### OBJECTIVE
Retype everything from the line containing "You are a GUI" down to the line containing "click(535, 136)", keeping both of those lines and leaving out the pictures.

### EXTRACTED RECORDS
━━━━━━━━━━━━━━━━━━━━
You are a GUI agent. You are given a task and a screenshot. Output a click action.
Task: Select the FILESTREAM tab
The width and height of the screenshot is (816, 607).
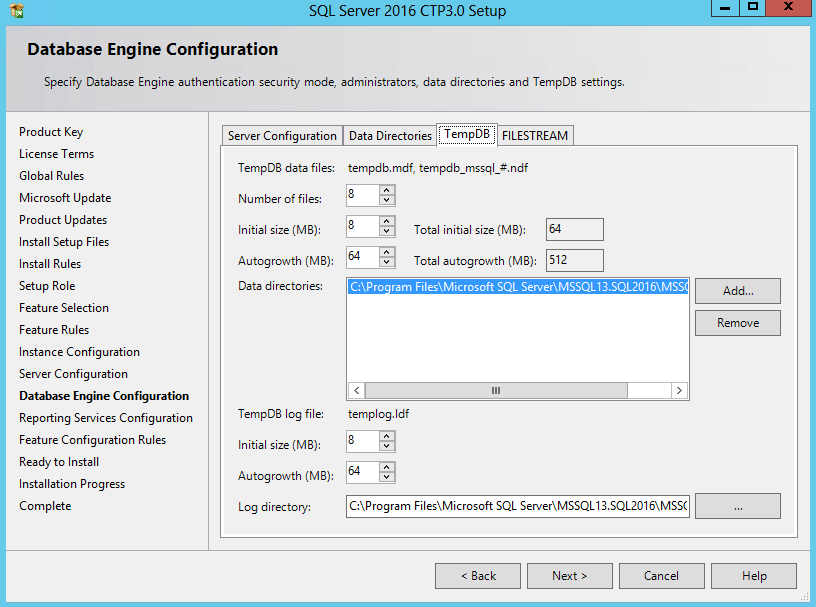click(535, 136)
━━━━━━━━━━━━━━━━━━━━
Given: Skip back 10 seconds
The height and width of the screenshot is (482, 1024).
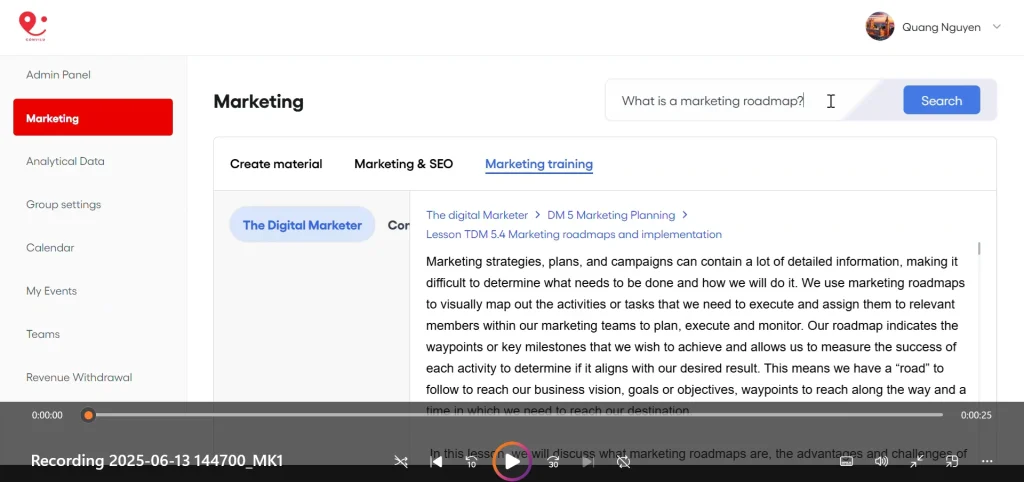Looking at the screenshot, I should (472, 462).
━━━━━━━━━━━━━━━━━━━━
### EXPECTED OUTPUT
You are a GUI agent. You are given a task and a screenshot. Output a click action.
Task: Select the FILESTREAM tab
The width and height of the screenshot is (816, 607).
click(535, 136)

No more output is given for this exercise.